| Task input |
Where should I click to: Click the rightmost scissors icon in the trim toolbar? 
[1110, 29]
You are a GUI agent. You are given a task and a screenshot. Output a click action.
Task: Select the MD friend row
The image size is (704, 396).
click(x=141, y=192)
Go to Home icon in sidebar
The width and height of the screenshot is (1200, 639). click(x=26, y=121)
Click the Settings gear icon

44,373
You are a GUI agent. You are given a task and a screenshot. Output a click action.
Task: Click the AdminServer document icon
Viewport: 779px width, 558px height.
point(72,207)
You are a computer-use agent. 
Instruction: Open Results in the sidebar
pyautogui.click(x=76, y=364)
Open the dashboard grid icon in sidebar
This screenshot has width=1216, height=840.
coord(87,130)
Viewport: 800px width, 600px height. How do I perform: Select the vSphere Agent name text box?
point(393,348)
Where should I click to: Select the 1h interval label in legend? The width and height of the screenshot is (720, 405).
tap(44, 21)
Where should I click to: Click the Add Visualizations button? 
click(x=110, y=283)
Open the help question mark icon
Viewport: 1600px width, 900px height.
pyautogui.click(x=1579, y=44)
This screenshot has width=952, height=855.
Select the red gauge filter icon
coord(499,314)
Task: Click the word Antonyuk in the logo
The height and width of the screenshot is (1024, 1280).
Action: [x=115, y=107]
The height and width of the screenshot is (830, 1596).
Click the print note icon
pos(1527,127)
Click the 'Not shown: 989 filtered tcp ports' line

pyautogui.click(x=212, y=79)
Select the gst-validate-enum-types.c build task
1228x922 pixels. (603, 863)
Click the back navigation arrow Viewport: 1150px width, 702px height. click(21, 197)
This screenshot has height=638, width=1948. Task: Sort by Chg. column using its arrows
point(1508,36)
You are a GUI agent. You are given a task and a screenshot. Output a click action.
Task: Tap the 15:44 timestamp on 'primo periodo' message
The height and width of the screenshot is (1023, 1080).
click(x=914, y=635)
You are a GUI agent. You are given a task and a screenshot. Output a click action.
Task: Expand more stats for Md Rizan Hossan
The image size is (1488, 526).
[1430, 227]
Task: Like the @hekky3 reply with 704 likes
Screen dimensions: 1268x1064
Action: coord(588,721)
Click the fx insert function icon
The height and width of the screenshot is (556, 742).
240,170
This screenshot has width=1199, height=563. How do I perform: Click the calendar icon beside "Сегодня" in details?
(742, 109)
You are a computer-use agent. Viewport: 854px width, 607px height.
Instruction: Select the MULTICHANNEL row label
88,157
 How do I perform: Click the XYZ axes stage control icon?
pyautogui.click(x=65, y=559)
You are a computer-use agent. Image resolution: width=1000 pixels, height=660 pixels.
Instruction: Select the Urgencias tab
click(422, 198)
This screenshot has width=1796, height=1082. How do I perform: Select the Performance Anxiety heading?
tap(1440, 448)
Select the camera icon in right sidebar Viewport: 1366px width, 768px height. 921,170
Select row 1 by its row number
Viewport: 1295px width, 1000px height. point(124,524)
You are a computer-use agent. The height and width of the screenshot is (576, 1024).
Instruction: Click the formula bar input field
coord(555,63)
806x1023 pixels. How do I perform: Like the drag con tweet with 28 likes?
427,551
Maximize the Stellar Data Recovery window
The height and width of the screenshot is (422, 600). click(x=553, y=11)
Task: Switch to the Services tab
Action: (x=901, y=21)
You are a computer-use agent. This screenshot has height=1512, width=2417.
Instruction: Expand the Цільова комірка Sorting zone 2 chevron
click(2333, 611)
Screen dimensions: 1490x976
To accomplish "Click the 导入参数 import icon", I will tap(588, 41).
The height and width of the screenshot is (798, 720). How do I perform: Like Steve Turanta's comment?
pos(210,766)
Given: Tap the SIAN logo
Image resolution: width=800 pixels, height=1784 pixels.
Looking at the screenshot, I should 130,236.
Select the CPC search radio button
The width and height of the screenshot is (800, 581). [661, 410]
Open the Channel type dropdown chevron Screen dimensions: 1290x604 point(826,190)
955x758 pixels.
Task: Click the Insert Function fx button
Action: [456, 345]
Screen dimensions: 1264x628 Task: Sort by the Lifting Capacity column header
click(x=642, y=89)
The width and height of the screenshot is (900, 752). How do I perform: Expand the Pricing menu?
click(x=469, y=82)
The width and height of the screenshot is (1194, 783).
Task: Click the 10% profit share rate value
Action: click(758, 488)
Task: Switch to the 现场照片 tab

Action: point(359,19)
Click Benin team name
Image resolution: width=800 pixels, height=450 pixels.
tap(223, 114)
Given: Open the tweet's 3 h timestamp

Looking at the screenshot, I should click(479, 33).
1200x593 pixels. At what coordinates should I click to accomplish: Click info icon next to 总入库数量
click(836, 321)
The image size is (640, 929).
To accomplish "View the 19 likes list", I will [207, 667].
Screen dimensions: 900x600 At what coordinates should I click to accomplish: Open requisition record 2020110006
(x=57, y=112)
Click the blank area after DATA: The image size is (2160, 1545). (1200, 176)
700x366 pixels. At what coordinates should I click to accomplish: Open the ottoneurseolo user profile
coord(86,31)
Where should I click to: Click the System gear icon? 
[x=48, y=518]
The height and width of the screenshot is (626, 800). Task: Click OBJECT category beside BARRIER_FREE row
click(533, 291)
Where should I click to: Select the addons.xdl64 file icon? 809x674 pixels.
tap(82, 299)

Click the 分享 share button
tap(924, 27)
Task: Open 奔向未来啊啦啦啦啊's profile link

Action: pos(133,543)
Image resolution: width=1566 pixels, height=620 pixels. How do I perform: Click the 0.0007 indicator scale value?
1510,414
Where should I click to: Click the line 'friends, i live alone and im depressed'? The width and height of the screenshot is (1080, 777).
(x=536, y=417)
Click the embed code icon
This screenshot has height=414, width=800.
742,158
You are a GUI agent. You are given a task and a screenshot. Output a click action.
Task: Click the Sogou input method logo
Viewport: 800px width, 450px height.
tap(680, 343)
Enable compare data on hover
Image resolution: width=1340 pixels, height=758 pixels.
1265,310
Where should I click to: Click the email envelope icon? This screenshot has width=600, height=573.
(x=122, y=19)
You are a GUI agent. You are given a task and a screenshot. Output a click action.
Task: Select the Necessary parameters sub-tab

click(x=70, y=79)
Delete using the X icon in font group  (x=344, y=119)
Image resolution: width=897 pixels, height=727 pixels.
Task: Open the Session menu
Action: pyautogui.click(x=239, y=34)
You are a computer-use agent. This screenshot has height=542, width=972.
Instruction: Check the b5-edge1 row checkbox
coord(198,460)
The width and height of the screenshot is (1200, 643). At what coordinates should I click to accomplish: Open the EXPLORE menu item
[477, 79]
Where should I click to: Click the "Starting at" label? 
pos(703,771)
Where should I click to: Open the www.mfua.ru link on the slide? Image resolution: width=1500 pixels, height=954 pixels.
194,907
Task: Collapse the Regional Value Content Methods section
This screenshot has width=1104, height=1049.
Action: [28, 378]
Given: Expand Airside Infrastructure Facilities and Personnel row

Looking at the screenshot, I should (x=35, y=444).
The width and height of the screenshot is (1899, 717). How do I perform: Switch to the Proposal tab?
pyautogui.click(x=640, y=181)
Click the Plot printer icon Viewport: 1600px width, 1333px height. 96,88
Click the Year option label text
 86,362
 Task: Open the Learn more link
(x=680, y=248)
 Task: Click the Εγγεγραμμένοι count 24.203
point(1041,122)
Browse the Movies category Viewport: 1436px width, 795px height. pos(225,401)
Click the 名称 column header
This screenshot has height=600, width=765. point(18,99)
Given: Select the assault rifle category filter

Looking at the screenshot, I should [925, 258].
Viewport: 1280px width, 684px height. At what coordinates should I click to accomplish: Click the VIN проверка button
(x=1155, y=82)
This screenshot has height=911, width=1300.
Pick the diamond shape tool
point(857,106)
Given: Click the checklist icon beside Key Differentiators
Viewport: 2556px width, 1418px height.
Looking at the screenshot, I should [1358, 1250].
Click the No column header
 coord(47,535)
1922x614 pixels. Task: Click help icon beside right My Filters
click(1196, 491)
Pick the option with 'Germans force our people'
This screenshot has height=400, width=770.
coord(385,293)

| Brief |
Determine how many lines of the entries contain the string "computer", and reply with nothing but the number.

| Expected answer |
6